10. A perusal of the evidence adduced as extracted by the trial Court would show that the plaintiff's case is inconsistent; the plaintiff claimed ownership over the second schedule property and not easementary right. The trial Court had rightly found that the plaintiff has not proved their case. The basic document through which the plaintiff claims title is Ex.A.1. In that, the four boundaries of the first schedule property has been referred as follows:
"South of Ramalingam Pillai's land, North of Ramalingam Pillai's land, West of Ramalingam Pillai's common wall. East of their common pathway (v';fs; tifawh bghJeil ghijf;F fpHf;F)".
From this, it is clear that the property conveyed under Ex.A.1, situates on the east of "vendors common pathway". It does not convey the right of access or passage in that pathway. The plaintiff now claims the right of passage in that pathway. For that, it should be proved by evidence that the plaintiff prescribed easementary right. But, the plaintiff admits in evidence that he claims only proprietary right in that pathway and not easementary right. Therefore, the plaintiff has to fail; since he has not proved title over the pathway. The trial Court has rightly concluded that the plaintiff did not prove his case. The first appellate Court reversed that well considered Judgment based on irrelevant consideration. Therefore, the Judgment of the appellate Court is liable to be set aside and hence set aside.
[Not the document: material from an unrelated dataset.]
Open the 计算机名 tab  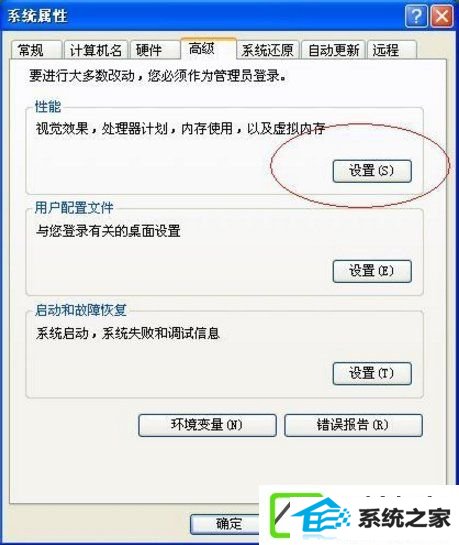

11. The plaintiff can not be permitted to raise inconsistent pleas. To claim easement, the defendant must admit the title of the defendant over the property. If the plaintiff claims easementary right that must be proved by sufficient evidence by the plaintiff. When the plaintiff admits that he claimed ownership and not easement and if he fails to prove ownership, he cannot be allowed to prove easementary right. Ownership and easement are mutually ex exclusive. Both cannot be pleaded. Therefore, when the plaintiff claimed ownership, he gives up the plea of easementary right. Ultimately, when the plaintiff failed to prove ownership, he cannot revive the plea of easement. In such circumstances, the plaintiff is not entitled for any relief. The trial Court approached the issue rightly and dismissed the suit. The reversal of the suit by the appellate Court is erroneous.
12. In the result, the second appeal is allowed. The Trial Court Judgment and decree is restored. The substantial question of law is answered in favour of the appellant. With costs.